Warehouse Picking Carts: Essential Tools for Efficient Order Fulfillment


Picking carts are used in order fulfillment centers by warehouse employees who pick products from shelves to complete customer orders. With today’s constantly changing markets and the need to react to ever-changing customer preferences, a modular, scalable, and easily modified picking cart is best – one that can quickly adjust to changing order sizes, volumes, and requirements.

Efficient order fulfillment with a picking cart is a question of flexibility, availability, and cost control. Fixed or welded picking carts are expensive ($700 to $900). Modifying or changing the structure of a welded picking cart involves sending welded picking carts to the manufacturer or a third-party contractor for refurbishment, waiting days or weeks, and incurring significant rework costs that are often higher than the cart’s original sticker price.

four-level custom steel tube and joint picking cart where each level has four placement locations for separate bins of material, parts, and consumables.

This is why today’s lean order fulfillment environments have embraced the modularity and scalability of steel tube and joint picking carts and material handling structures. Far less expensive upfront ($250 to $300), steel tube and joint picking carts can easily be modified or adjusted onsite within the warehouse – sometimes within mere minutes – saving warehouse operations considerable time, resources, and money while ensuring optimal material handling efficiency.

Understanding Picking Carts

An all-too-common mistake is assuming that all mobile carts are the same and serve the same purpose. They don’t. Kitting carts transport a “kit” or “package” of materials, parts, and components to production so employees can assemble a product. WIP “work-in-process” carts transport semi-finished products to different production workstations. Truck carts hold finished products for packaging or storage, and tugger carts move packaged goods, materials, and finished products to different warehouse locations. 

A picking cart serves none of these purposes. Picking carts simplifies order fulfillment. Steel tubes and joint picking carts can be assembled within the warehouse. They can be made to include multiple levels and numerous customized bin locations. A modular, scalable picking cart made of steel tubes and joints means warehouse and order fulfillment centers can easily modify their picking carts to account for new products and changing customer orders.  

Warehouse employees use picking carts to pick various products and accessories from warehouse shelves. By identifying specific bin locations via a pick list or order fulfillment sheet, warehouse employees can move from one stock, storage, and racking area of the warehouse to the next, picking various products and accessories and placing them on the picking cart until an order is complete.

Multi-level warehouse picking cart made of steel tubes and joints with two columns of eleven separate sheet placement locations and four separate bin placement areas. The cart has casters with foot brakes on them to ensure that the picking cart can be held stationary without rolling back and injuring someone

The above image is a perfect example of the customization that can be accomplished with steel tubes and joint picking carts. This warehouse picking cart has casters at the bottom with foot brakes, ensuring that warehouse employees can apply the brake to keep the picking cart stationary. The customized configuration includes two columns with eleven placement areas for sheet placements along with three customized bin locations on the far right and a flat-level storage area at the top.

▬▬▬▬▬▬▬▬▬▬

- **EXERCISE SET**
(a) Answer these questions about the picking cart article:
(i) What price range does it give for fixed or welded picking carts?
(ii) What upfront price range does it give for steel tube and joint picking carts?
(iii) In the four-level custom cart, how many placement locations does each level have?
(b) Give the picking cart article's text again, starting at "The above image" and ending at "at the top.", updated so that "stationary" becomes "in place".
(c) Name every kind of mobile cart the picking cart article says serves a different purpose from a picking cart.

- **DATA SECTION**

▬▬▬▬▬▬▬▬▬▬

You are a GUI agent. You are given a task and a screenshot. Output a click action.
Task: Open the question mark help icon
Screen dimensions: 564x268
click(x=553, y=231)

▬▬▬▬▬▬▬▬▬▬

- **RESULTS FOR THE EXERCISE**
(a)
(i) $700 to $900
(ii) $250 to $300
(iii) Four

(b)
The above image is a perfect example of the customization that can be accomplished with steel tubes and joint picking carts. This warehouse picking cart has casters at the bottom with foot brakes, ensuring that warehouse employees can apply the brake to keep the picking cart in place. The customized configuration includes two columns with eleven placement areas for sheet placements along with three customized bin locations on the far right and a flat-level storage area at the top.

(c)
Kitting carts
WIP (work-in-process) carts
Truck carts
Tugger carts